A Washington Post blogger resigned after plagiarizing others' work on two separate occasions. The copypasta, however, was done under working conditions that make the newspaper look worse than her. WaPo ombudsman Patrick Pexton takes a swipe at his employers for getting 6 traditionally-styled stories a day out of her.
On many days Flock was the only reporter filing … These are not 100-word briefs but often 500-word summaries of complicated news events… Flock made two mistakes in the past four months, which earned her two tough editor's notes disavowing her actions. …
It appears that she copied, pasted and slightly rewrote two paragraphs from [a] Discovery story. Plagiarism perhaps, but also a perpetual danger in aggregated stories. After Discovery News raised objections, Flock resigned voluntarily. She said that the mistakes were hers. She said it was only a matter of time before she made a third one; the pressures were just too great.
Katharine Zaleski, WaPo's executive director of digital news, was in hard form: "The Washington Post's standards apply every bit as much to our digital work as they do to our print edition. And our bloggers honor that." Pexton implies that Zaleski failed her, however, because there's no cultivating environment or mentoring there.
Both of them are masking the real problem. It isn't about talent cultivation and it isn't really about honoring standards. The problem is that the Washington Post wants to have the cake and eat it too.
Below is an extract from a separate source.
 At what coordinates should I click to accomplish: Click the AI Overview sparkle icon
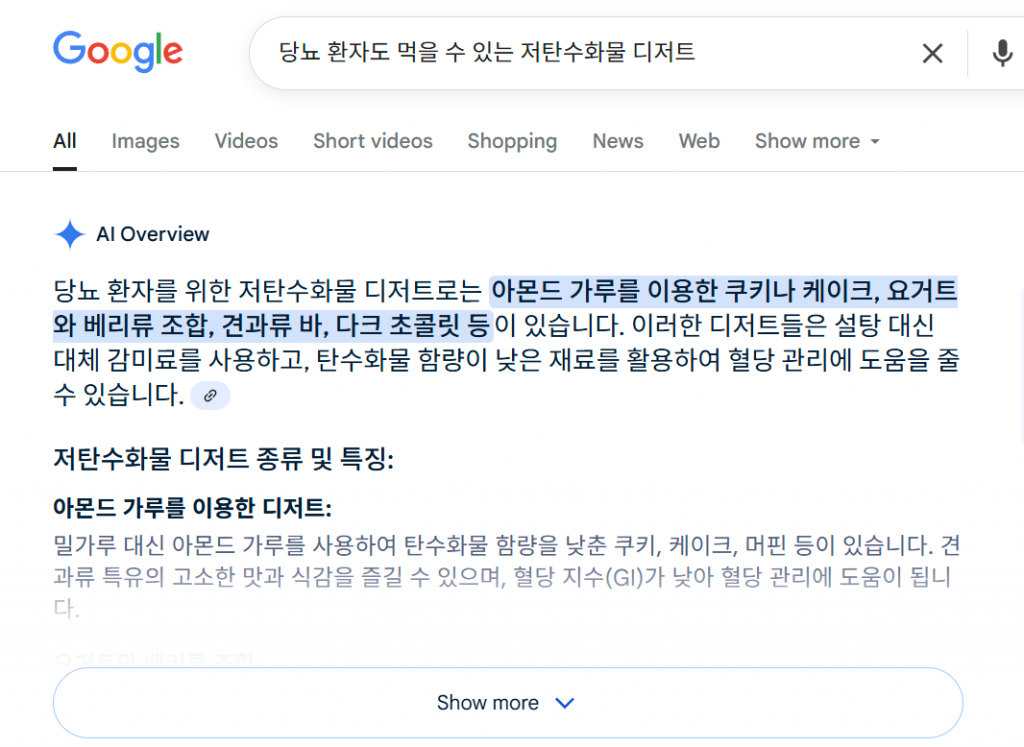tap(70, 235)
It is content-farming mountains of coverage with overworked bloggers, but is too prideful to let them bang it out using approprately short blog-post formats.
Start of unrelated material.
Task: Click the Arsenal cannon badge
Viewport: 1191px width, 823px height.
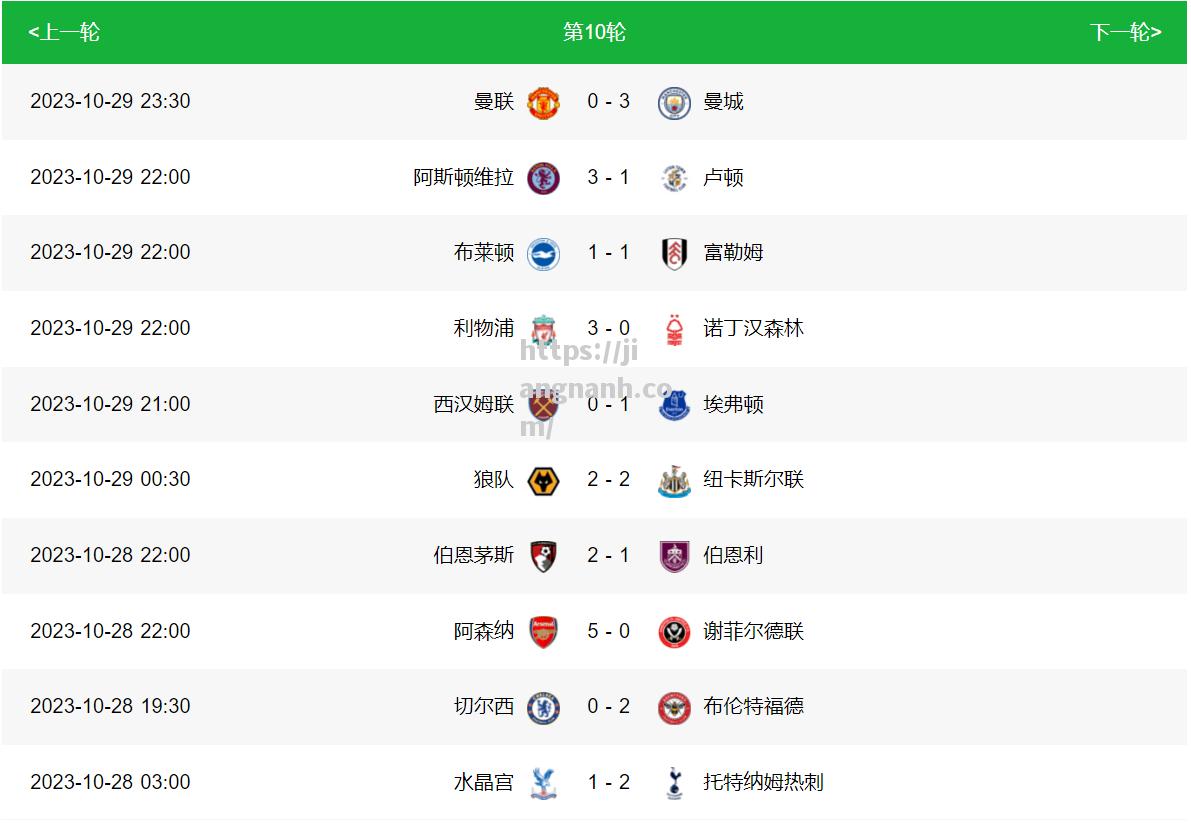Action: click(543, 632)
The paragraphs in question should have simply been block-quoted with a link. This would have been less work than write-through plagiarism. But the pressure is to produce items with the superficial appearance of meatier, reported news stories. So that's what they get.
And when the lie shines though because the veneer is too thin? Scapegoat the writer instead of 'fessing up to the fact that they're belatedly following in Arianna's footsteps, and can't even get that right.